Rewrite the records as a Markdown table with the columns "No." and "Line." Begin at the line that contains "Open Notifications & actions settings", continue through the end of the records, omit blank lines, and leave the pictures out.

[Records on locating elements on screens]
------------------------------------------------------------------------

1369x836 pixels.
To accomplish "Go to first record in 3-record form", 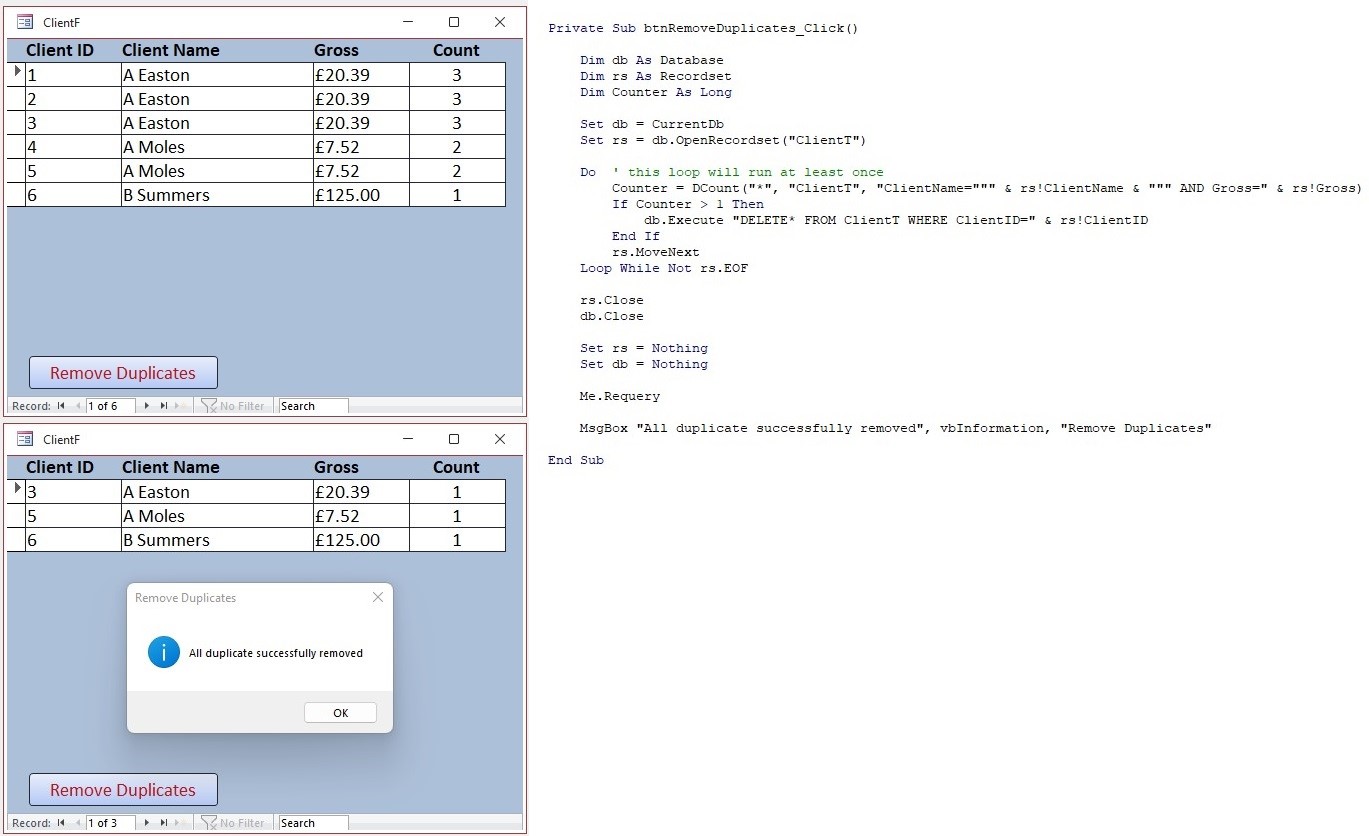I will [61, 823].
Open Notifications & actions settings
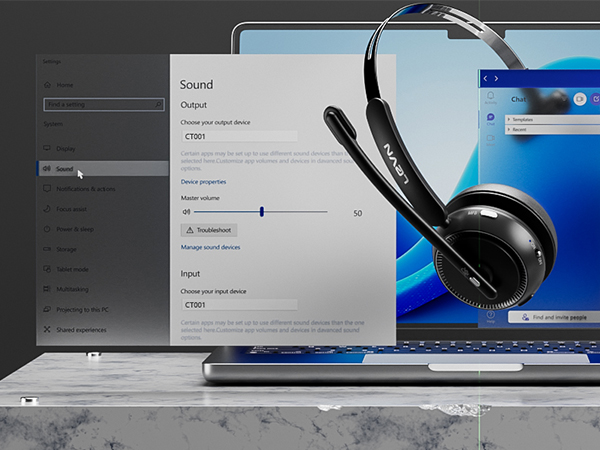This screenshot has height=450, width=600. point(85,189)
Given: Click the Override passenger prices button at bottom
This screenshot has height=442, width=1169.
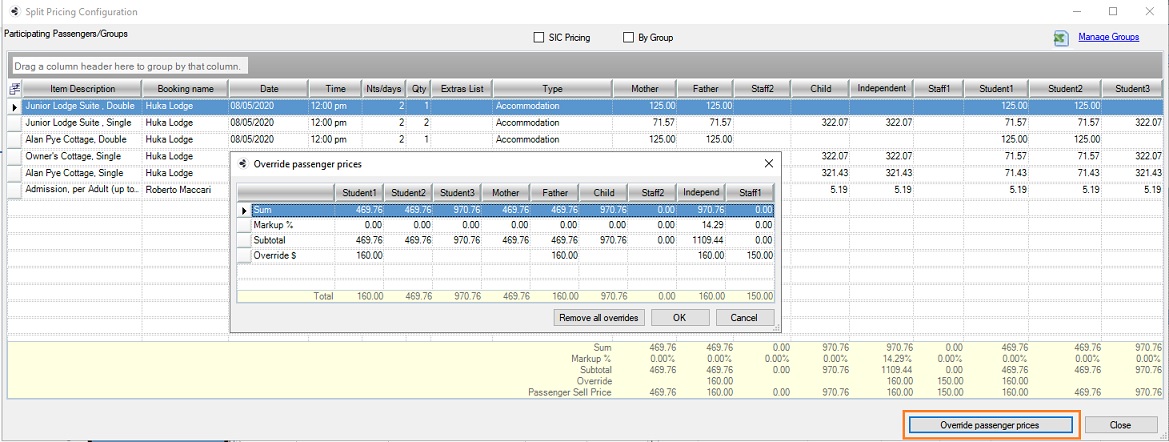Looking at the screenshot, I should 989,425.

------------------------------------------------------------------------

The solution:
| No. | Line |
|---|---|
| 1 | Open Notifications & actions settings |
| 2 | This screenshot has height=450, width=600. point(85,189) |
| 3 | Given: Click the Override passenger prices button at bottom |
| 4 | This screenshot has height=442, width=1169. |
| 5 | Looking at the screenshot, I should 989,425. |